Esther Thürig : Oui, je suppose. Je me rappelle d’une séance avec des experts de l’industrie forestière et du bois lorsque je travaillais à l’OFEV après ma thèse. Un homme d’un certain âge a lancé : « Ah, cette dame tape le procès-verbal ? » Heureusement, mon responsable a immédiatement rectifié le malentendu et souligné clairement mon rôle d’experte.

Janine Schweier : Dans une commission technique dont je fais partie, je suis la seule femme. Il arrive que les hommes – pour la plupart des hommes âgés – insistent lourdement pour me demander mon avis. Je suis sûre que c’est bien intentionné, mais je trouve cela déplacé.
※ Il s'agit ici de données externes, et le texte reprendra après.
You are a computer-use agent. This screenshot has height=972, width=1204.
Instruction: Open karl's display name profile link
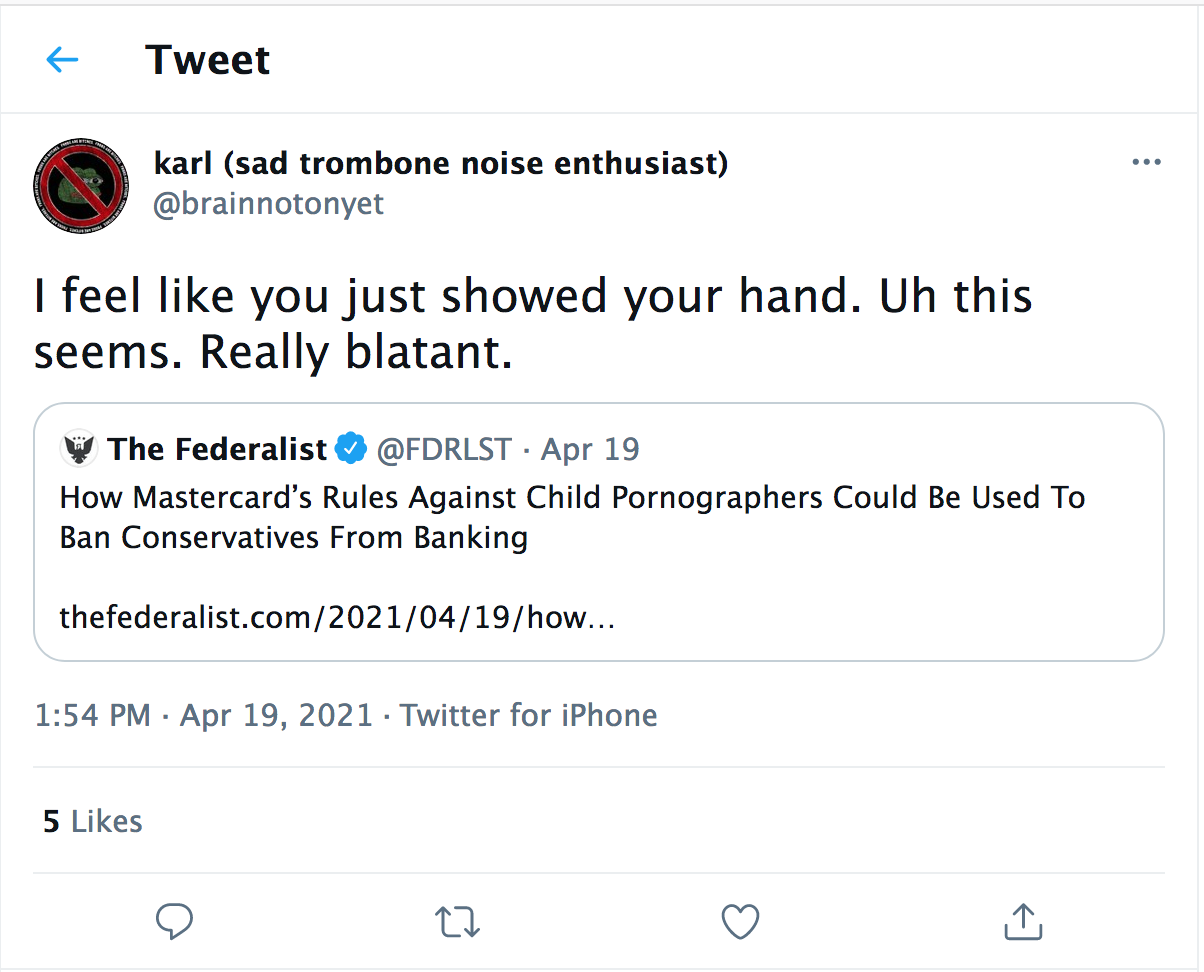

Je suis là en tant que spécialiste et si j’ai quelque chose à dire dans mon domaine de compétence, je n’hésite pas à m’exprimer.
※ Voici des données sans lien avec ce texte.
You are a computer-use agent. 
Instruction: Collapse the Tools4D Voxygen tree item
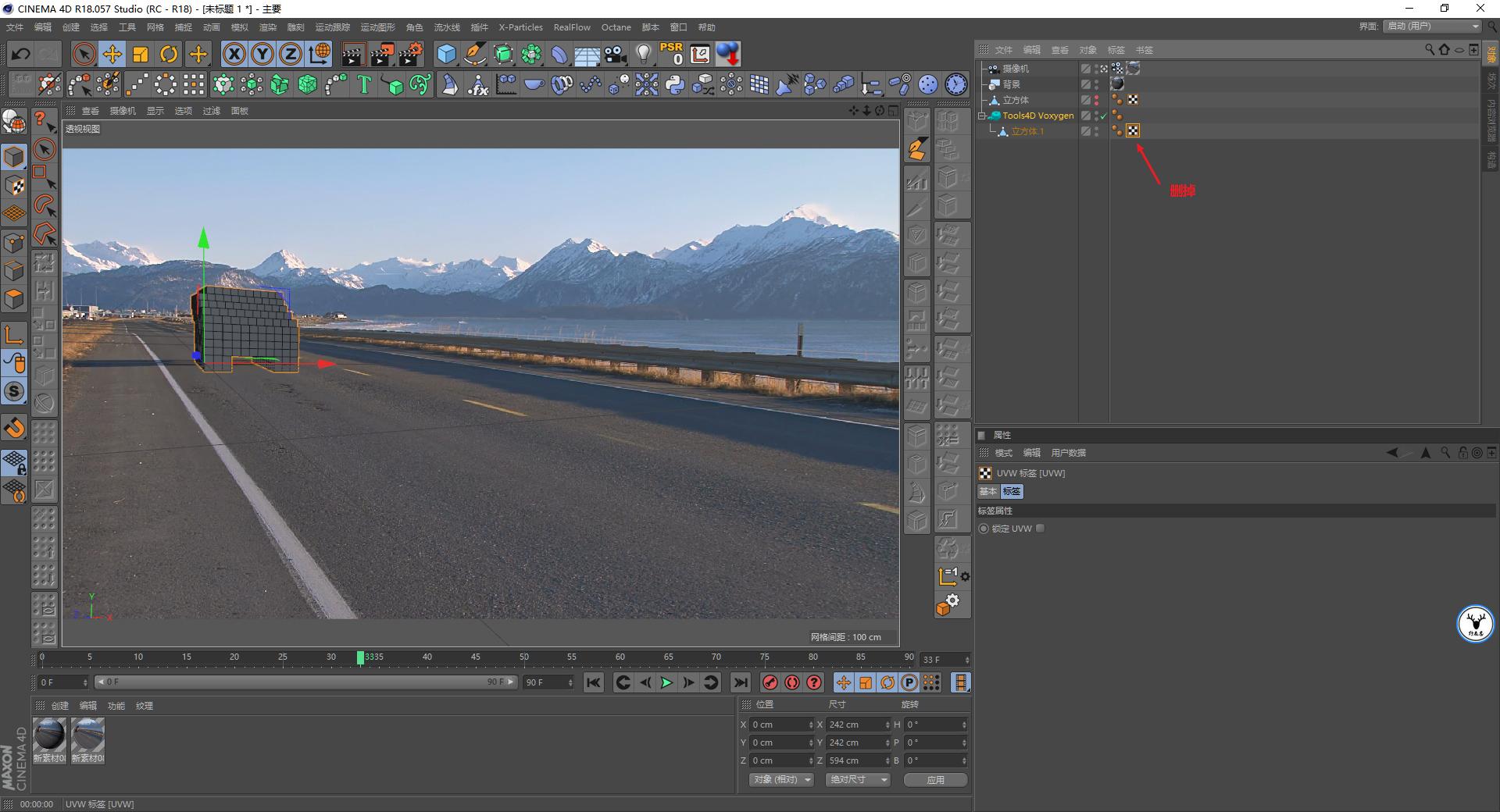pyautogui.click(x=983, y=116)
Martina Hobi : Je ne me souviens que d’un seul cas. Cela s’est passé en marge d’un séminaire sur le leadership destiné au personnel de la Confédération. L’orateur invité – un homme de plus de 50 ans – m’a déclaré avec une parfaite conviction qu’un poste de direction n’était de toute façon pas envisageable dans le cadre d’un travail à temps partiel. Cela m’a offensée, et je me demande s’il m’a dit cela uniquement parce que je suis une femme.

Cheffe à temps partiel

Qu’est-ce que cela fait d’être une femme travaillant dans un domaine masculin ?

Martina Hobi : Nous, les femmes qui occupons des postes de cadres, sommes en quelque sorte des figures de proue à qui on demande sans cesse de l’aide pour les questions de genre – comme pour cet entretien. Cela occasionne un surcroît de travail que les hommes ne semblent pas devoir fournir.

Janine Schweier : Oui, on me demande aussi de temps en temps de prendre la parole lors de réunions de doctorantes, par exemple. Ce ne sont presque jamais des questions techniques, mais surtout des aspects comme l’équilibre entre le travail et la famille.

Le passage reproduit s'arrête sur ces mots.